A teraz jest tak, że pomimo dużego wsparcia czuję się bardzo przytłoczona, często smutna, czuję się złą matką, no mam po prostu ogrom negatywnych odczuć. Choć w sumie nie dzieje się nic, co powinno mi przeszkadzać w cieszeniu się macierzyństwem.

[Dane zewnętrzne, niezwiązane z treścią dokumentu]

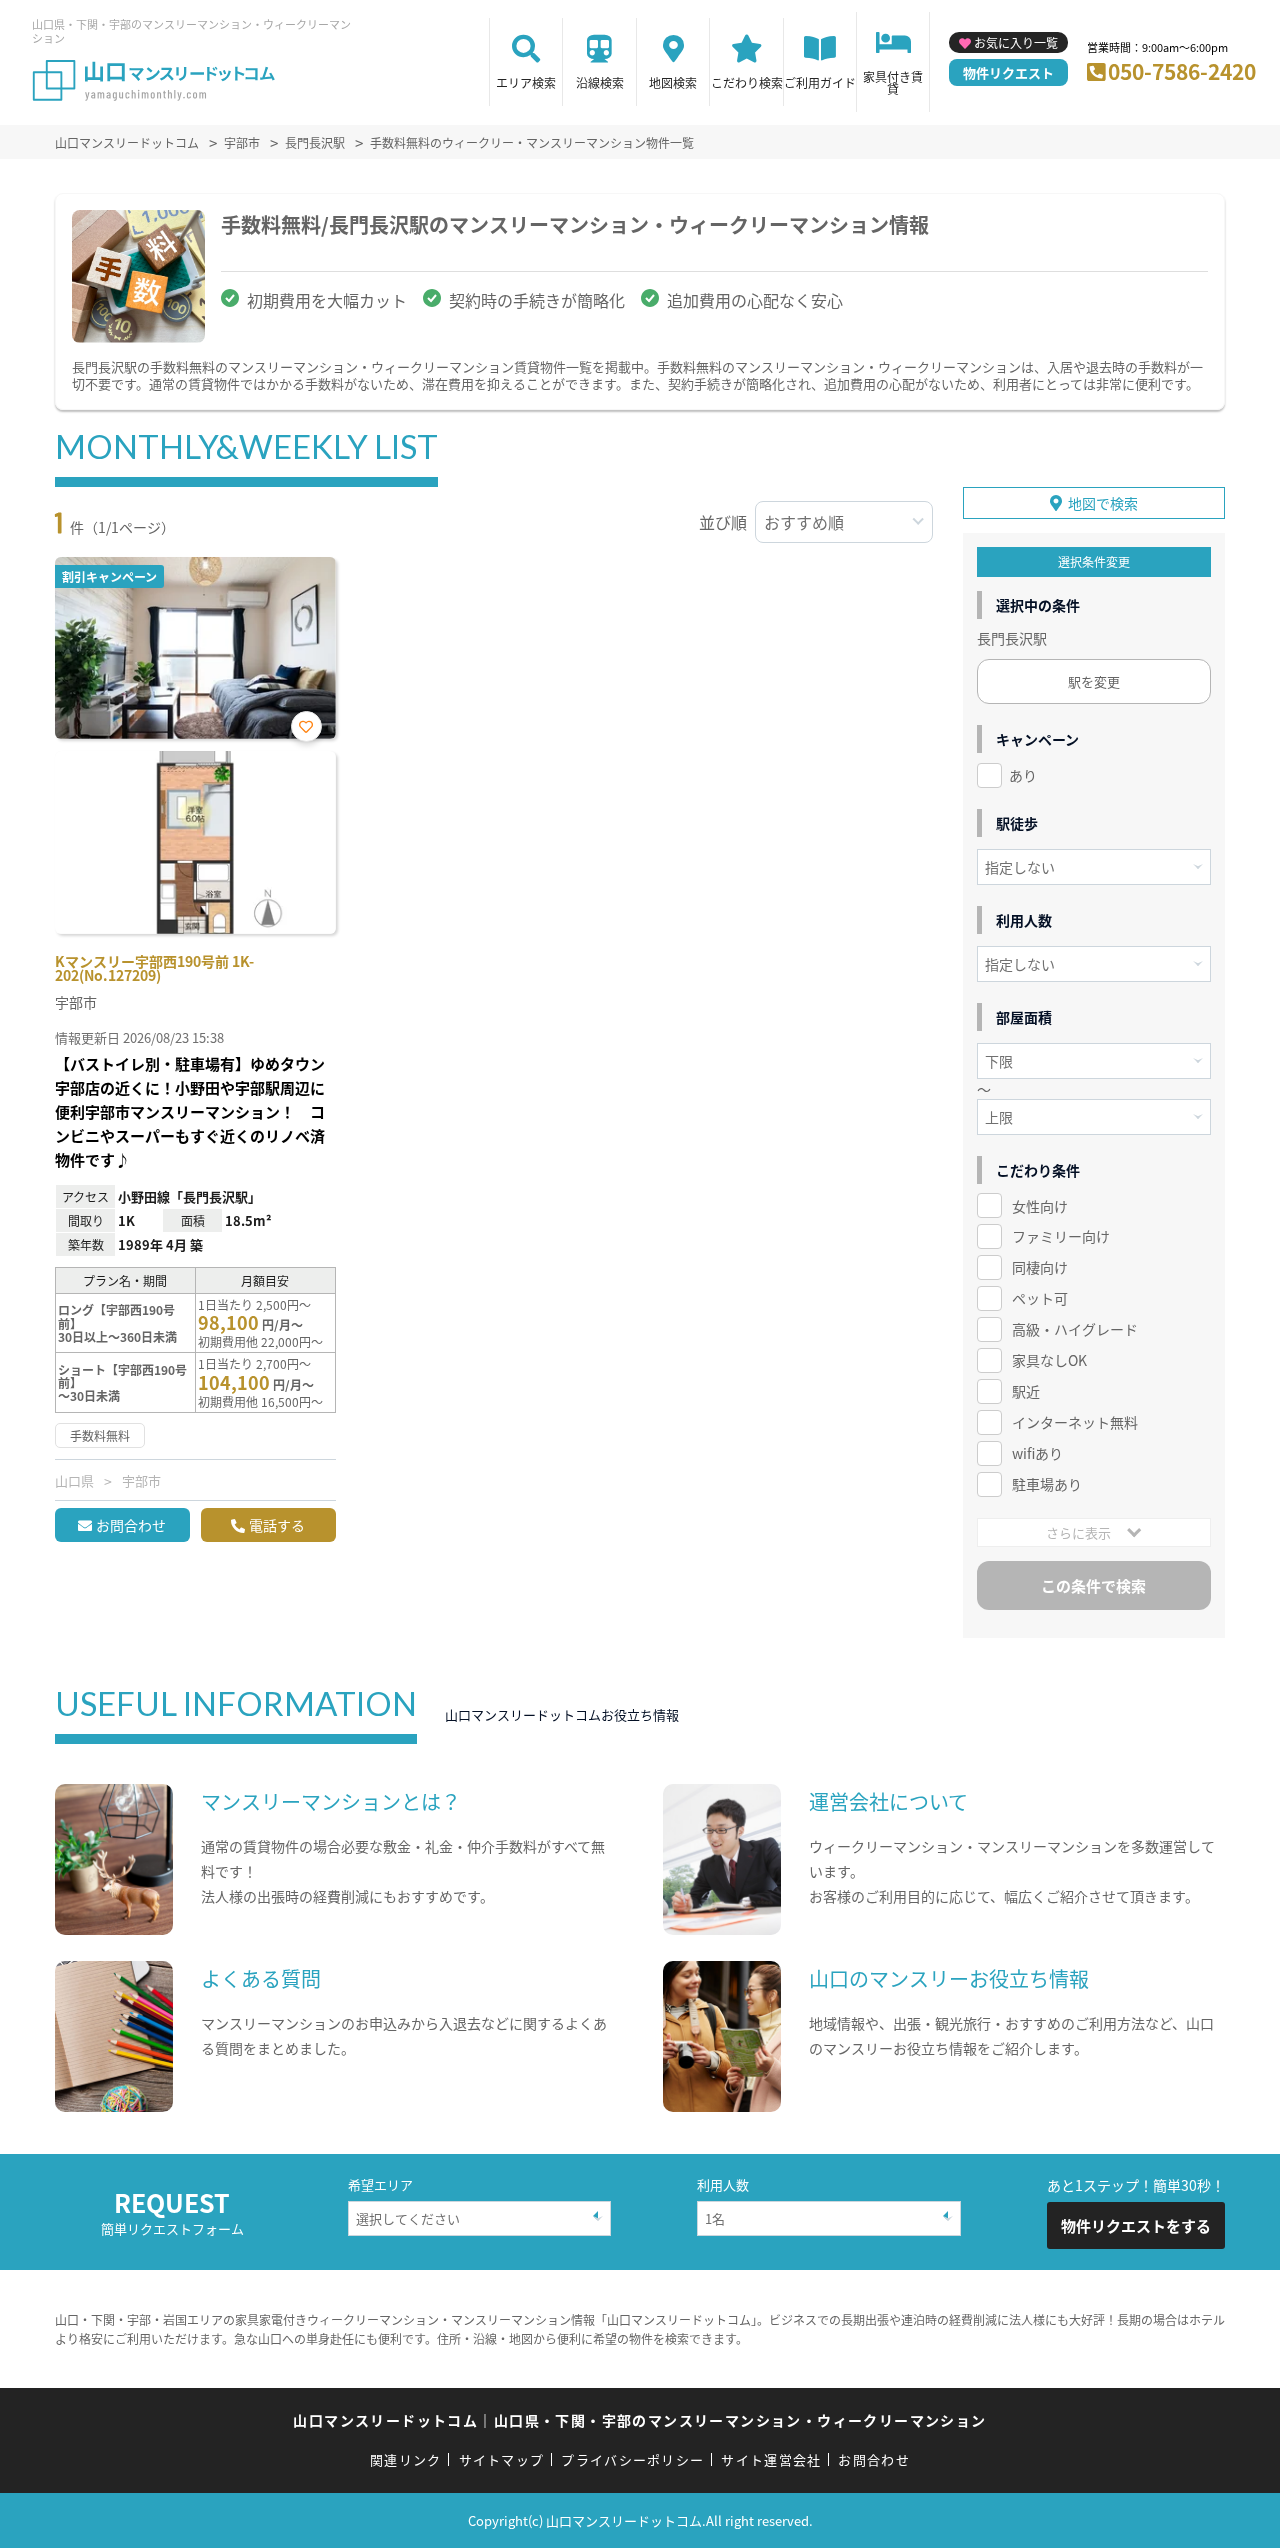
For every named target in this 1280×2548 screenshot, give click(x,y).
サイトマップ (502, 2459)
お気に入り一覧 (1016, 42)
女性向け (1040, 1206)
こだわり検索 (747, 82)
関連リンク (406, 2459)
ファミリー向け (1061, 1236)
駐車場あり (1047, 1484)
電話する (277, 1525)
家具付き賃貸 (893, 82)
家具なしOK (1049, 1360)
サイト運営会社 (771, 2459)
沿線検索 (600, 82)
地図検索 (673, 82)
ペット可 (1040, 1298)
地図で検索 (1103, 503)
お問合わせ (131, 1525)
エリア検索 (526, 82)
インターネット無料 (1075, 1422)
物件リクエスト (1008, 72)
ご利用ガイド (820, 82)
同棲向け (1040, 1267)
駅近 (1026, 1391)
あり (1023, 775)
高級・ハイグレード (1075, 1329)
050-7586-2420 (1182, 71)
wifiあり (1037, 1453)
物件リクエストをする (1136, 2225)
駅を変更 (1094, 681)
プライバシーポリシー (632, 2459)
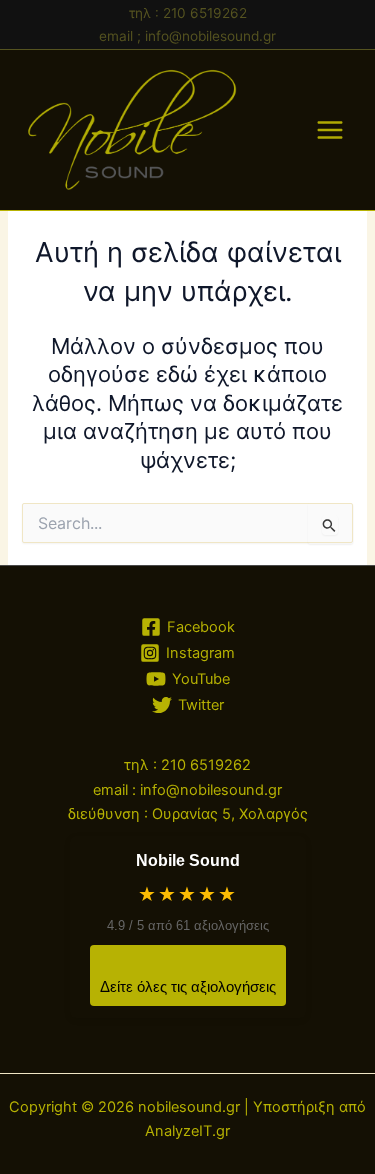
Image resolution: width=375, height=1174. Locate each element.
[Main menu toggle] (330, 130)
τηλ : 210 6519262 (188, 13)
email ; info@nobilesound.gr (187, 36)
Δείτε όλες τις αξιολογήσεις (188, 986)
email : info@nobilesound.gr (187, 790)
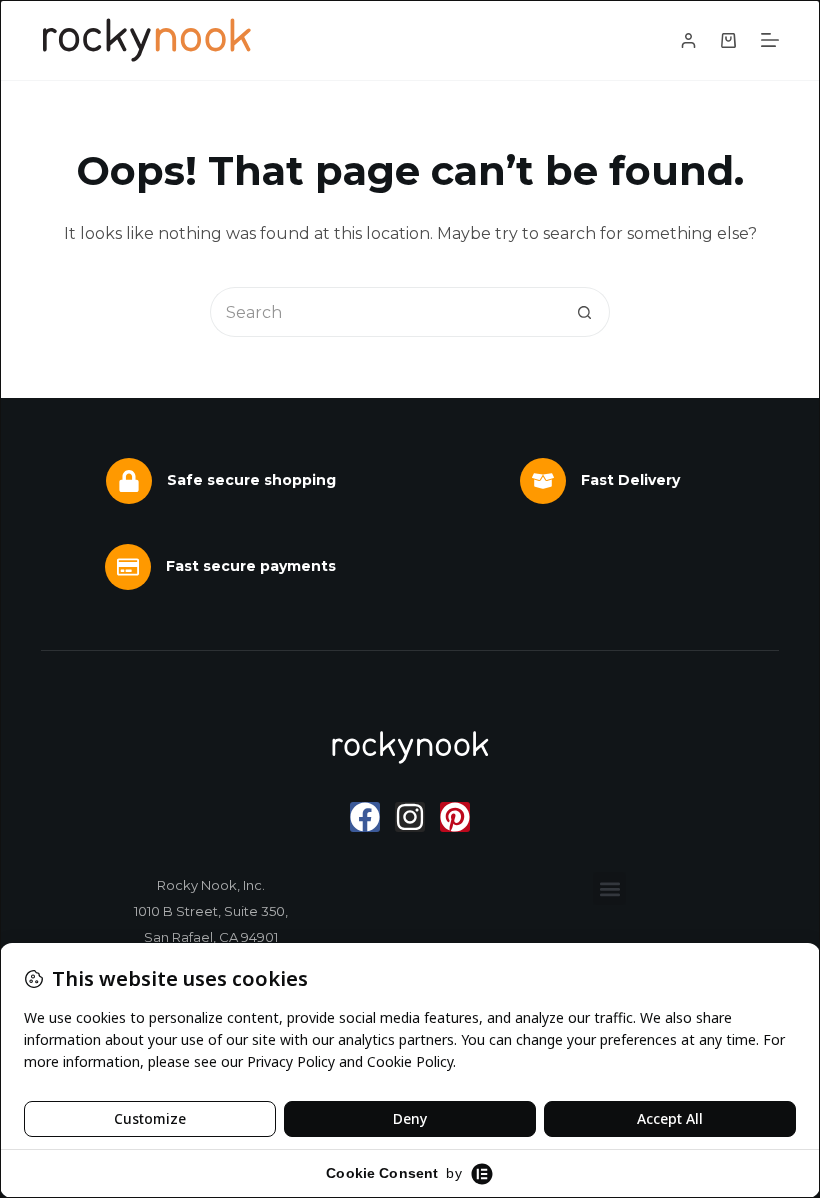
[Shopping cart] (728, 40)
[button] (609, 888)
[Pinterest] (455, 817)
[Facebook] (365, 817)
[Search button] (585, 312)
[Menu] (770, 40)
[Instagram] (410, 817)
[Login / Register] (688, 40)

A jednak się nie cieszę. Czuję instynkt do maluszka, ale radości w tym niewiele, nie że nic ale dużo więcej smutku i strachu. Jestem w ogromnym stresie. Jak widzicie, nie ukrywam się z tymi uczuciami, przed rodziną też nie. Mam się przed kim wygadać. Mój stan niestety wpływa na mojego męża, który nie tylko przejmuje się dzieckiem, ale wyznał mi, że obawa o mój stan źle wpływa na jego ojcostwo. Może stąd taka porada. Bo ile tygodni można się borykać ze smutkiem i płakać?

Jutro najpewniej wychodzimy 😄🥳
Dobry specjalista pomoże i oceni, czy potrzebne są leki. Na pewno tego smutku nie można bagatelizować, im szybciej zadbasz o siebie, tym szybciej poczujesz ulgę ❤️ to, że o tym mówisz, to już wielki krok w stronę poprawy Twojego stanu.